Esta decisión se produce apenas semanas después de la instalación de la mesa de negociación en el marco de la “Paz total” promovida por el presidente Gustavo Petro.
El Estado Mayor Central de las Farc, a través de su cuenta de comunicación oficial, emitió un comunicado en el que declaraba la disolución del grupo de contingencia pactado con el Gobierno Nacional, cuya función era resolver las dificultades previas al cese al fuego. La razón principal esgrimida por las Disidencias es la “incapacidad para parar la guerra”, lo que sugiere un oscuro panorama para la estabilidad y la paz en Colombia.
Lo que agrava aún más esta situación es la amenaza explícita de las Disidencias de las Farc de llevar a cabo nuevas acciones terroristas en el país.

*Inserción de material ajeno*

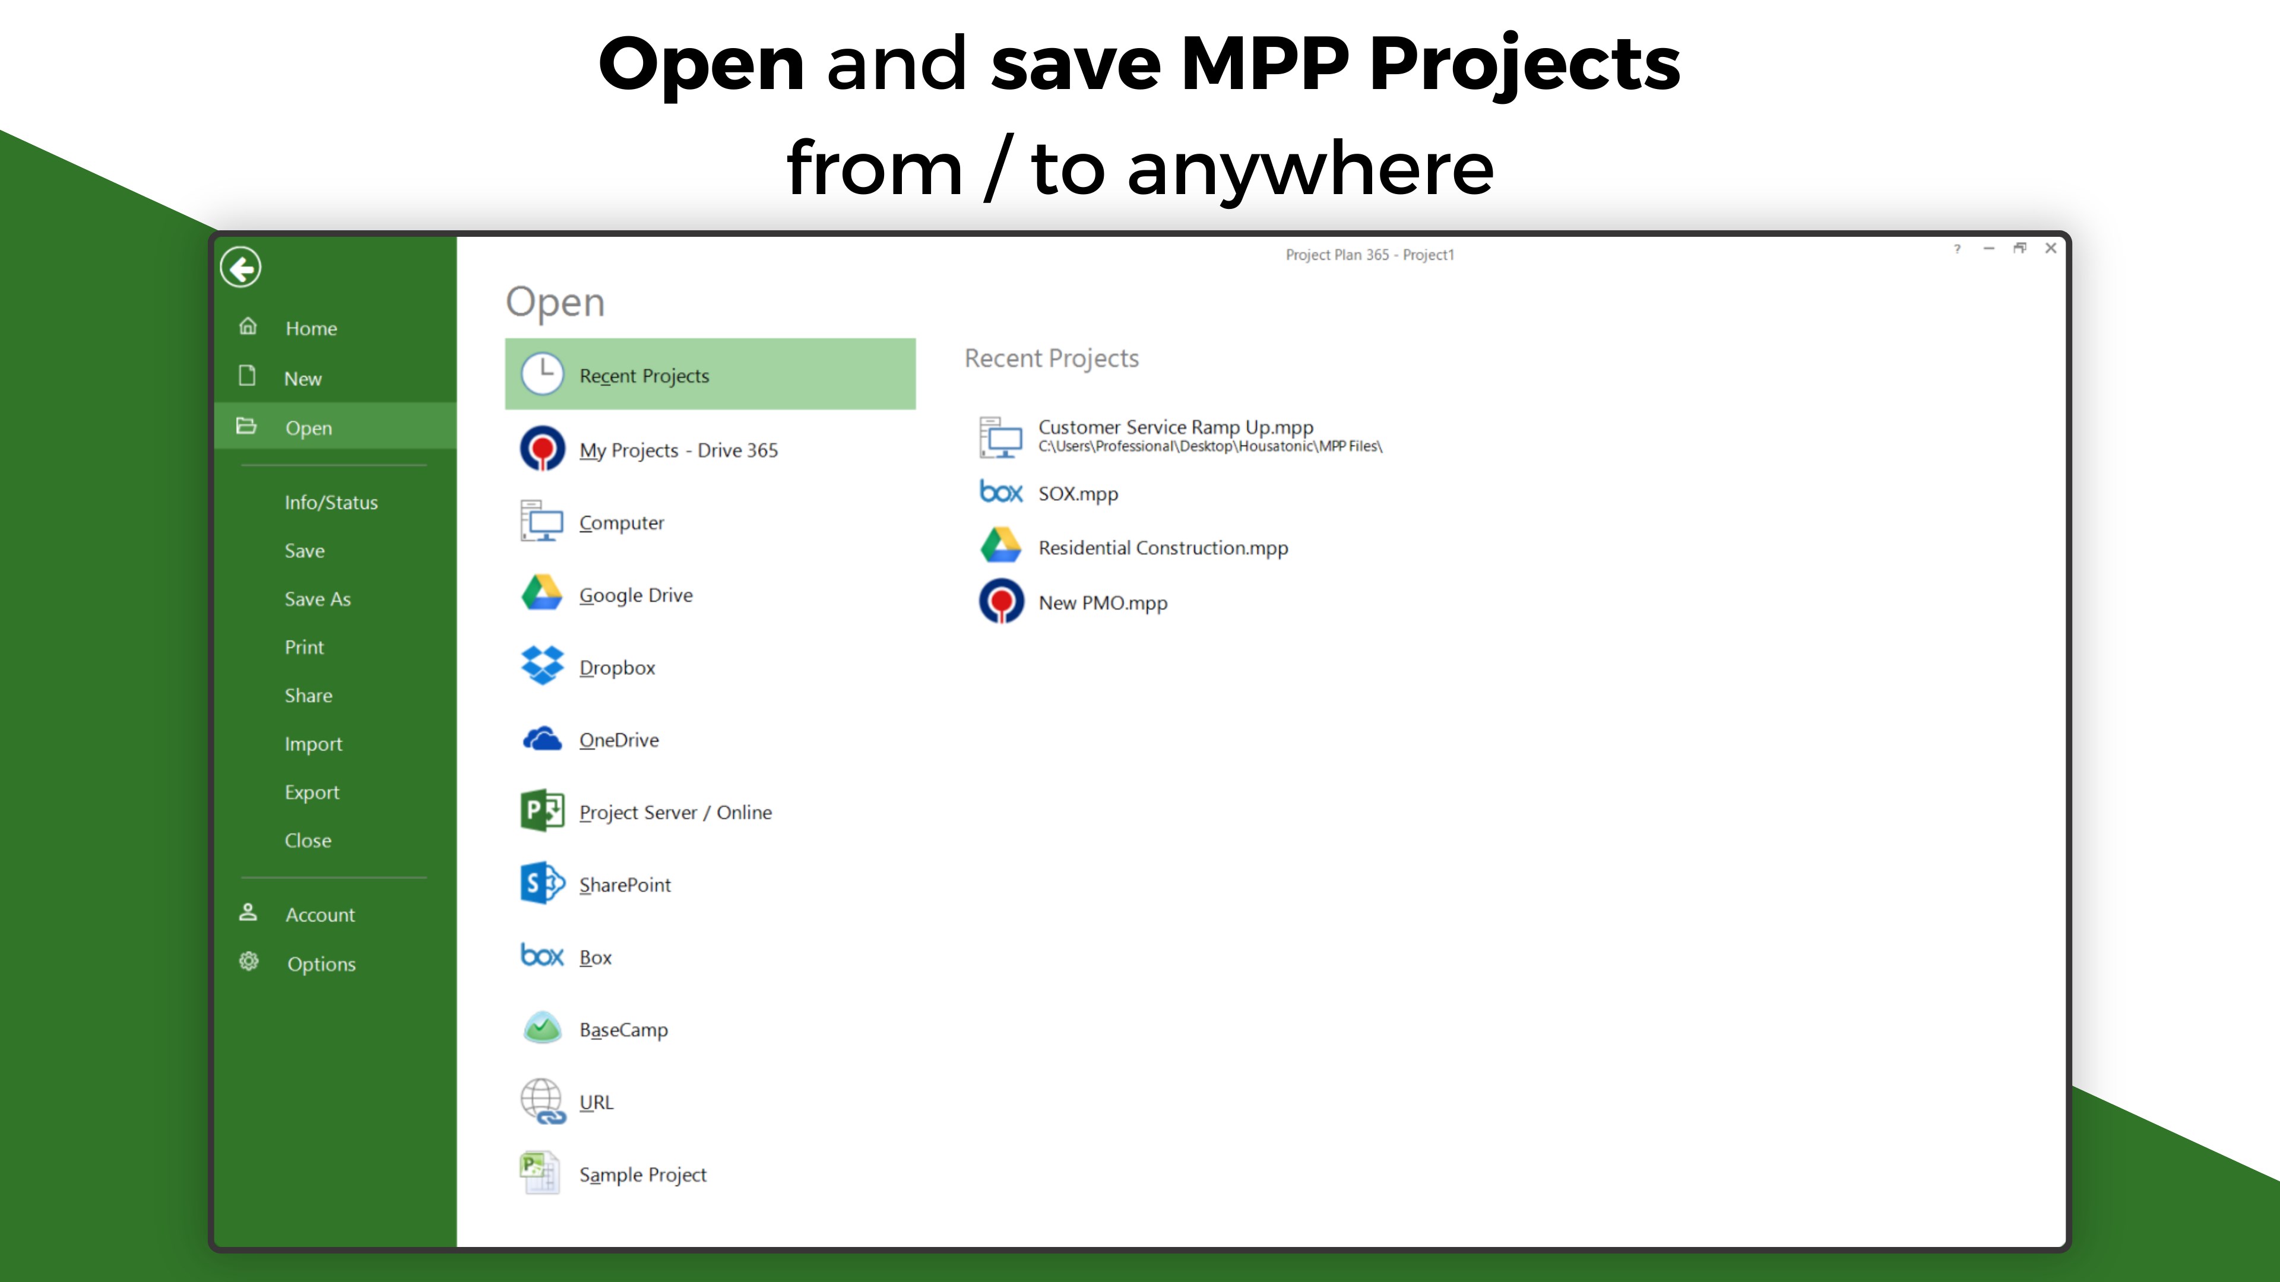
Task: Open Residential Construction.mpp from recents
Action: pyautogui.click(x=1163, y=548)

Han manifestado que sus gestos de paz son insostenibles y que se ven obligados a retomar la violencia como medio de expresión de sus objetivos políticos.
Este desenlace se produce a raíz de tensiones previas, ya que la guerrilla había advertido que su “gesto de suspensión de acciones ofensivas” estaba en riesgo debido a operaciones militares en varias regiones del país y se reservaba “el derecho a la legítima defensa”.
Cabe recordar que las negociaciones entre el Gobierno y las Disidencias de las Farc habían comenzado con optimismo, con reuniones en Suárez, Cauca, donde se acordó la instalación de una mesa de diálogos para negociar la paz.
Posteriormente, se alcanzó un acuerdo para un cese al fuego que debía entrar en vigor el próximo 8 de octubre y durar 10 meses, pero la ruptura de estos acuerdos amenaza con sumir a Colombia en una nueva espiral de violencia y conflicto armado.